La vie continue partout. Le buraliste buralise, le boulanger boulange, le conducteur de bus conduit, des nouveaux-nés ouvrent grands leurs yeux sur le monde. La Terre, elle, continue à tourner et offrira bientôt au soleil la partie de son globe où les hommes ont patiemment bâti Toulouse, ses beaux quartiers, ses cages à lapins, ses briques rouges et son béton, ses rues pavées et ses rocades.
A quoi servirait la vie si on n’amassait pas les rêves ?
Au fond, il aime les créatures de cette Terre, les arbres et la luxuriance que le Créateur a dispensés sur notre belle planète; c’est le béton qui nous tue, et le manque d’humanité. Steve n’est plus sur le bitume. Il s’arrête aux feux rouges, évite les rares automobiles, reste à l’affût des nids-de-poule, mais il est bel et bien en pilote automatique. Il roule en forêt, peut-être, dans un sous-bois épais et frais aux senteurs de champignons.

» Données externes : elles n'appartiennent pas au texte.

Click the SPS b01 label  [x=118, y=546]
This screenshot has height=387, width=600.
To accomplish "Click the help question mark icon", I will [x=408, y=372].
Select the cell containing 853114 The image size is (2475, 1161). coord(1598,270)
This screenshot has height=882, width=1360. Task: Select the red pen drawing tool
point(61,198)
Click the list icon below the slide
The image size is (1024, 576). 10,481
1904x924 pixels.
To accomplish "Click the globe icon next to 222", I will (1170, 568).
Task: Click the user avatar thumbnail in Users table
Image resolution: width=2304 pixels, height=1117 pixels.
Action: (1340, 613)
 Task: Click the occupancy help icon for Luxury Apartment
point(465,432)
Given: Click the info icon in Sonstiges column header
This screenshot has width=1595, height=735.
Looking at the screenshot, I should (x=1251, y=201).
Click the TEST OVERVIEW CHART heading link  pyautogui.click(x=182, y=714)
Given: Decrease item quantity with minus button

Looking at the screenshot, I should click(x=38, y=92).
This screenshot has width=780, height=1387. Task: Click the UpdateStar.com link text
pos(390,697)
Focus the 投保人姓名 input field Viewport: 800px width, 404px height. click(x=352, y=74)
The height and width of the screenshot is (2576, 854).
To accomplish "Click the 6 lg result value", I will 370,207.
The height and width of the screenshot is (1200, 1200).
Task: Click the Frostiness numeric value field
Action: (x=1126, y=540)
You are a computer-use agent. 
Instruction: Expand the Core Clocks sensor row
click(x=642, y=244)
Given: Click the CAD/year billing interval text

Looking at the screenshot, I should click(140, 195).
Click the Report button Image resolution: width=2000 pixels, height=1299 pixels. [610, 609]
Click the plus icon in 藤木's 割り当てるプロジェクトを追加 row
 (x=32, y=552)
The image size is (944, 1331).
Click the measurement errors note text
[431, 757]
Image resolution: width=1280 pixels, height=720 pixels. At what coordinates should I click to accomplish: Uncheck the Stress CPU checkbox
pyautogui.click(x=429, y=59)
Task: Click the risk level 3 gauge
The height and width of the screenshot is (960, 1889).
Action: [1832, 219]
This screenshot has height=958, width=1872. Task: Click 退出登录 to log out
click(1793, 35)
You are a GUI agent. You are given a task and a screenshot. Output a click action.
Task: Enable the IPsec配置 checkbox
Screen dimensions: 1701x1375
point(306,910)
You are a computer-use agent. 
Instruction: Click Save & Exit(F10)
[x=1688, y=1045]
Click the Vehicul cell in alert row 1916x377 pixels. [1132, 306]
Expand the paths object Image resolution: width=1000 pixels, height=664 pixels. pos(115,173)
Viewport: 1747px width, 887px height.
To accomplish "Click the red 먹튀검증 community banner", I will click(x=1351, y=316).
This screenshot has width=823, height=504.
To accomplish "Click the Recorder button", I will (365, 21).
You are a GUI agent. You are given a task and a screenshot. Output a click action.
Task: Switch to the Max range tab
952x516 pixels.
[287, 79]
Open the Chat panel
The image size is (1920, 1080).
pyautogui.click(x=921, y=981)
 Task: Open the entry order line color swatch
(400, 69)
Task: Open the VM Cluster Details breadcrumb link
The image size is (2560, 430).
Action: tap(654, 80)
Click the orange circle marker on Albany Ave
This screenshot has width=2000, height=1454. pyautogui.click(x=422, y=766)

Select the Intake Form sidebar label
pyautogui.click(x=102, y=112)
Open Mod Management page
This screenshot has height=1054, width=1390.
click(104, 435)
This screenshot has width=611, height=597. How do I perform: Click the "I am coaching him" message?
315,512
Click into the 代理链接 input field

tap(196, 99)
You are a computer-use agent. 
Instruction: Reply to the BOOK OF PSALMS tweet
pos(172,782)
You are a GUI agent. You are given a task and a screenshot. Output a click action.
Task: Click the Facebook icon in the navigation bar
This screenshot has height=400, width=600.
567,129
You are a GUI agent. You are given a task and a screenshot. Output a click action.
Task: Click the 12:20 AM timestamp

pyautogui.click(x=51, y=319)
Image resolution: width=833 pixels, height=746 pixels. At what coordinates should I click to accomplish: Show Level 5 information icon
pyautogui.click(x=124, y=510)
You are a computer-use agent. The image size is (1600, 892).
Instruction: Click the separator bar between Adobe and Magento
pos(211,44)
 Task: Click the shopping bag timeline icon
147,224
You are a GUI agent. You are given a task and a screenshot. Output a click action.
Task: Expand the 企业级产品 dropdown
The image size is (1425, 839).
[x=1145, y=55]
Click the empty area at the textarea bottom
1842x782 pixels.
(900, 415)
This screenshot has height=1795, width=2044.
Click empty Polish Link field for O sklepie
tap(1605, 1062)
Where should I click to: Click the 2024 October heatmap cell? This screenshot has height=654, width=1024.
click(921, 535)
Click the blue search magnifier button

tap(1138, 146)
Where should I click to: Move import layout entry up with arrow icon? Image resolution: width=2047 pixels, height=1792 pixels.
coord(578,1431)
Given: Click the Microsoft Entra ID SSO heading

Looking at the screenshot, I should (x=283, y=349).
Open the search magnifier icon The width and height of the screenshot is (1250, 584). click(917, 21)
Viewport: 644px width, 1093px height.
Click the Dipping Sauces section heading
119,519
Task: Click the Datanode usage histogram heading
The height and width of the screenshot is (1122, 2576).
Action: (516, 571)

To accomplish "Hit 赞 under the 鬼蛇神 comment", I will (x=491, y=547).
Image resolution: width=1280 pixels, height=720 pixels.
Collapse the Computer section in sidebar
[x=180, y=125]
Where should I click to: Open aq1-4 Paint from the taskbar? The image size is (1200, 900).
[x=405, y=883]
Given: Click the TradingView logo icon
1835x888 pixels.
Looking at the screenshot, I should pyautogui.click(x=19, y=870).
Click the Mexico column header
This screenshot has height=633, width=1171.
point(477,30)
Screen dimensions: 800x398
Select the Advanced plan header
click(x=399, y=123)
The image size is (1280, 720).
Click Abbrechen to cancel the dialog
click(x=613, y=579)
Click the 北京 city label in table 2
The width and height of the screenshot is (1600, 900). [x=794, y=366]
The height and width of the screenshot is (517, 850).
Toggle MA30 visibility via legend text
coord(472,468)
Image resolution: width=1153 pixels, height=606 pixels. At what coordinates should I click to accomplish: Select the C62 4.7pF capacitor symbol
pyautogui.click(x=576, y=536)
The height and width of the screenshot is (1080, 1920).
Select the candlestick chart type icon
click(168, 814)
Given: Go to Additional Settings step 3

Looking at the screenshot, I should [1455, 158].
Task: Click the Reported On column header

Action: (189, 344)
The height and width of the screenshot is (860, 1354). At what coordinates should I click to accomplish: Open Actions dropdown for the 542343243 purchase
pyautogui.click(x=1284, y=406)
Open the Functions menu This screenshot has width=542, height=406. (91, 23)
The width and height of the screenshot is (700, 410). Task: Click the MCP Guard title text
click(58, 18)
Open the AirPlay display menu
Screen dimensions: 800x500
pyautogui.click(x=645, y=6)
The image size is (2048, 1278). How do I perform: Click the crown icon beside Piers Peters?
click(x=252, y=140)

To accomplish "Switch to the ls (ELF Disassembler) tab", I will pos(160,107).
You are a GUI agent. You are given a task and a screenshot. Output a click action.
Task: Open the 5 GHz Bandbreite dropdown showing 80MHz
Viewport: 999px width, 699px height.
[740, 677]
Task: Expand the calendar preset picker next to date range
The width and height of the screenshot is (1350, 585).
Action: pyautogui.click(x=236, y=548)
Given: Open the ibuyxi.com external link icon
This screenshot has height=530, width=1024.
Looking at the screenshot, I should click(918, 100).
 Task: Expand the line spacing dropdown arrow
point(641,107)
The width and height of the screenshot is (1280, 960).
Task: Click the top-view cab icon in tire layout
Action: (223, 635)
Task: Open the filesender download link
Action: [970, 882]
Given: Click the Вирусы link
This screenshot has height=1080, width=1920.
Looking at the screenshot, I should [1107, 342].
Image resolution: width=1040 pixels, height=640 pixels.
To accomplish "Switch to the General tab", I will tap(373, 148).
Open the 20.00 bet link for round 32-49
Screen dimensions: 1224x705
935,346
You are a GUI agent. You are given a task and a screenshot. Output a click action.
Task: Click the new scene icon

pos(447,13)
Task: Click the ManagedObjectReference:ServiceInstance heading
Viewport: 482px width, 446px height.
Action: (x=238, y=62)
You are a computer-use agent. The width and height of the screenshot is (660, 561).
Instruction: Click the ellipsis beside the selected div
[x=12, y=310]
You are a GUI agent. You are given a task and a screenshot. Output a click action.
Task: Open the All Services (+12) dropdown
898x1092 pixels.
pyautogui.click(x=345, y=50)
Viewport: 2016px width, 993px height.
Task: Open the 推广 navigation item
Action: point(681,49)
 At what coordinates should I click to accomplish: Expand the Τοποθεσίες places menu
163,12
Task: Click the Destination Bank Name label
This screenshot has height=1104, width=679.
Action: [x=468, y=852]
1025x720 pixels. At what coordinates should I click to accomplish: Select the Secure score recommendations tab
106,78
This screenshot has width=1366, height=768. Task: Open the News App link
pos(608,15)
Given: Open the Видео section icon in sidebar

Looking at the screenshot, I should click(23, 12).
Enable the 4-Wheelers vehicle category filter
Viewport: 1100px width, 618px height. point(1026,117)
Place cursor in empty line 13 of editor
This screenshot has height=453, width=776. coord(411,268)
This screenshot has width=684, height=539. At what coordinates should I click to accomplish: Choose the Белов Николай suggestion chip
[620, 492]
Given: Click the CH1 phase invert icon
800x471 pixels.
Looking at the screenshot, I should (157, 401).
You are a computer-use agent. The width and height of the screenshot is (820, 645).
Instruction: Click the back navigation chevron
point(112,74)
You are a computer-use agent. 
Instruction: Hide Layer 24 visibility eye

Quand le gris des bacs acier de l’abattoir rentre dans son champ de vision, Steve ressent un coup dans la poitrine. En enfilant l’antivol autour de la roue avant, il ferme un instant les yeux sous son casque, sur ses projets de vie pastorale et d’amour inconditionnel. Quand il les ouvre à nouveau, le tendre de son regard absinthe a repris l’absence dont il est coutumier.
Ce matin, vers sept heures quinze, il y a du sang sur la chaîne de montage. Du sang humain. Jean- Pierre s’est fait surprendre par une carcasse de bœuf. On le sait, ce n’est pas le plus rapide de la chaîne. Il a tendance à rêvasser. Lui, dit que non, qu’il a été conçu comme ça, qu’il lui faut plus de temps qu’aux autres pour effectuer les opérations. Quelque part, c’est vrai, reconnaissent-ils. Il ne marche pas vite, parle plutôt lentement. Il est fait d’une matière plus molle, dirait-on. S’ils faisaient un tour dans sa peau pendant le travail, ses collègues seraient effrayés. C’est comme se trouver dans une pluie d’astéroïdes au volant d’un tracteur. Il lui faut faire son boulot, remonter dans son corps lent pour attraper la bête suivante et refaire le mouvement. Jean-Pierre désosse. Il a besoin d’un couteau bien aiguisé pour ce métier, c’est la condition première. Lui est particulièrement attentif à cette tâche, d’autant plus que personne ne peut la faire aussi bien que lui, Jean- Pierre est gaucher.